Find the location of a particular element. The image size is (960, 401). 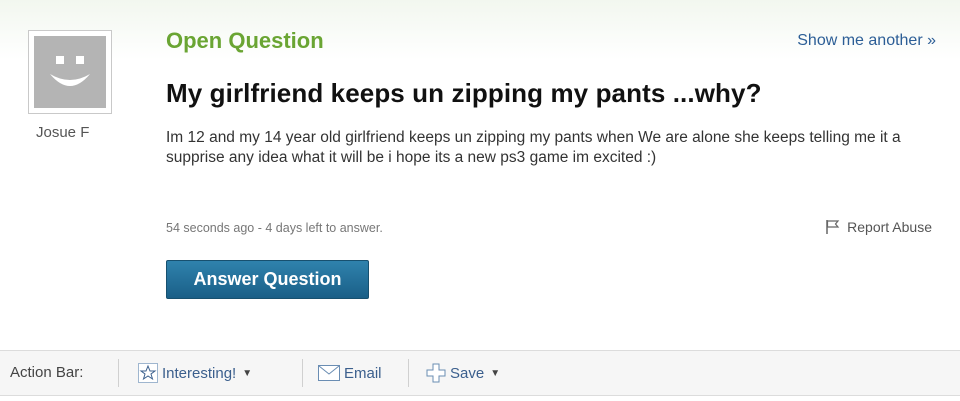

flag-icon is located at coordinates (833, 227).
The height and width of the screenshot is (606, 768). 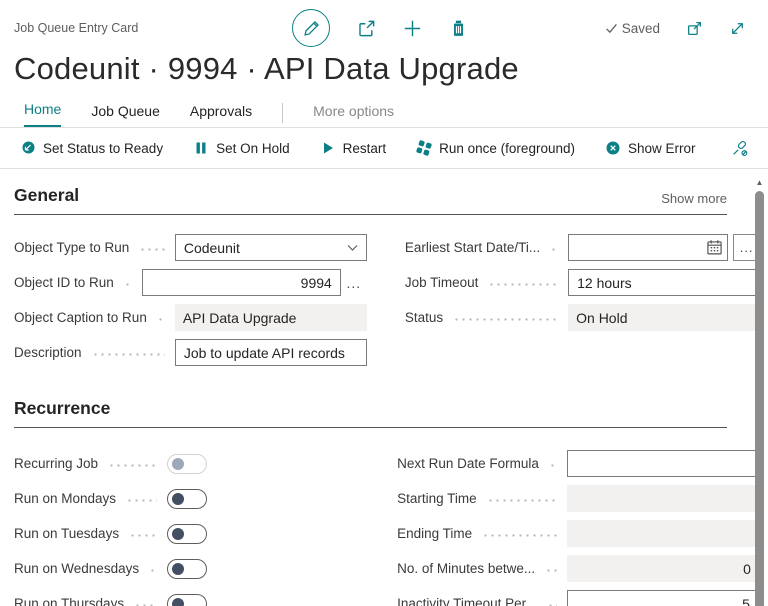 What do you see at coordinates (424, 148) in the screenshot?
I see `run-cog-icon` at bounding box center [424, 148].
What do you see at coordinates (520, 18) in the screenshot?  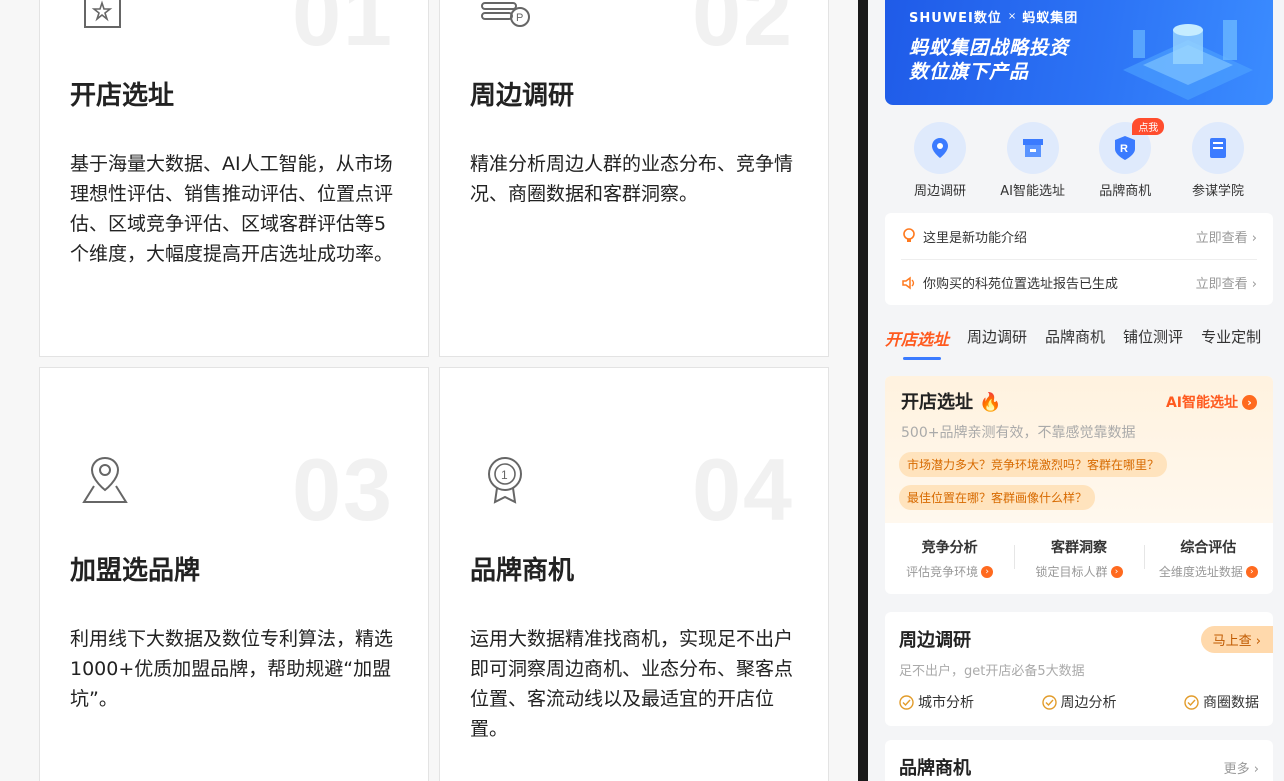 I see `svg-text: P` at bounding box center [520, 18].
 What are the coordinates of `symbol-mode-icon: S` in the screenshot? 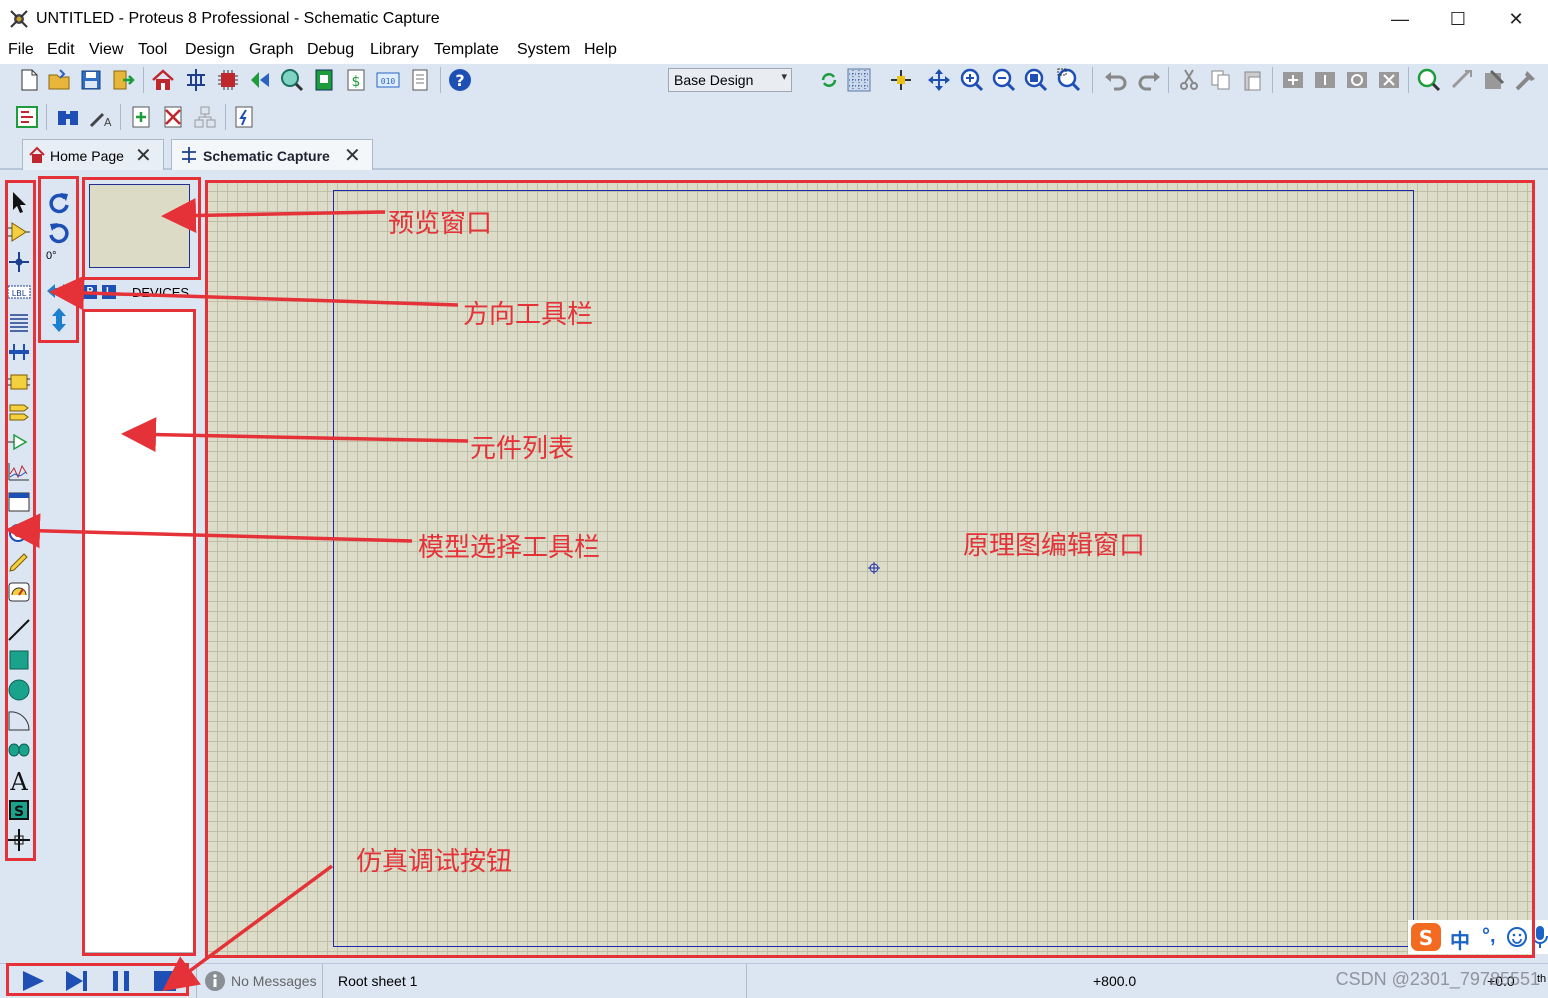 It's located at (19, 810).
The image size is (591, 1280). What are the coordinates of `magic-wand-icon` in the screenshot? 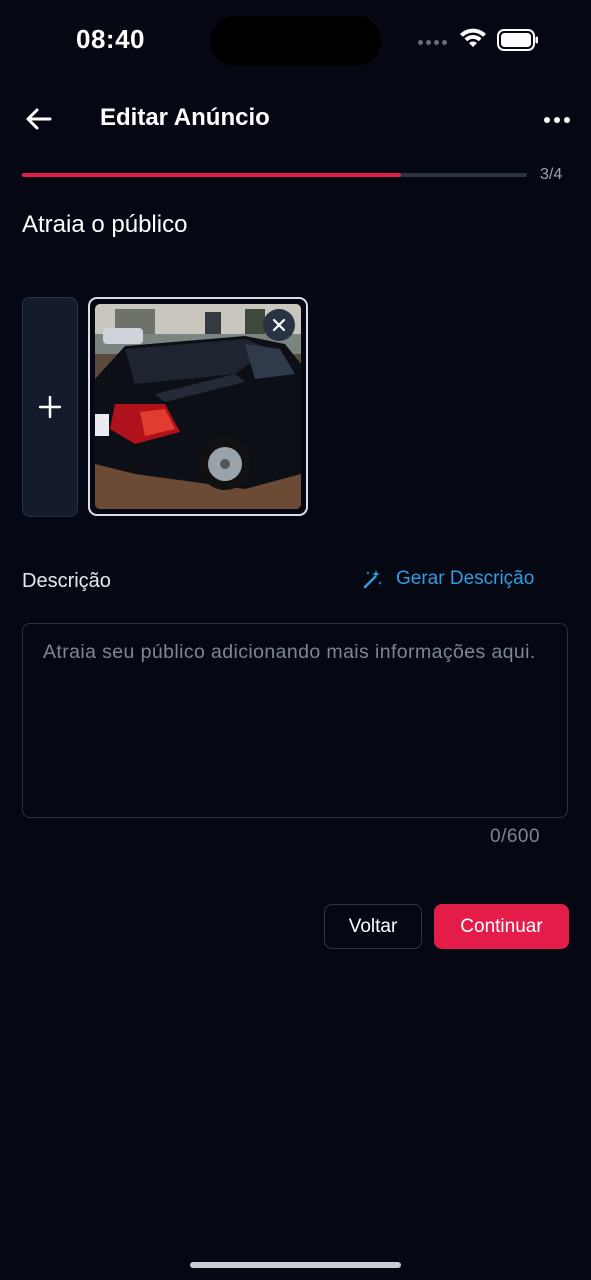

◇ ◇ ◇

Exercise prompt: Copy out everything from the first of the lines above down to the line containing "flag-icon is located", including both, word for word. Leave the pictures out of your copy.

Response to the exercise:
Find the location of a particular element. The image size is (960, 401). 

flag-icon is located at coordinates (833, 227).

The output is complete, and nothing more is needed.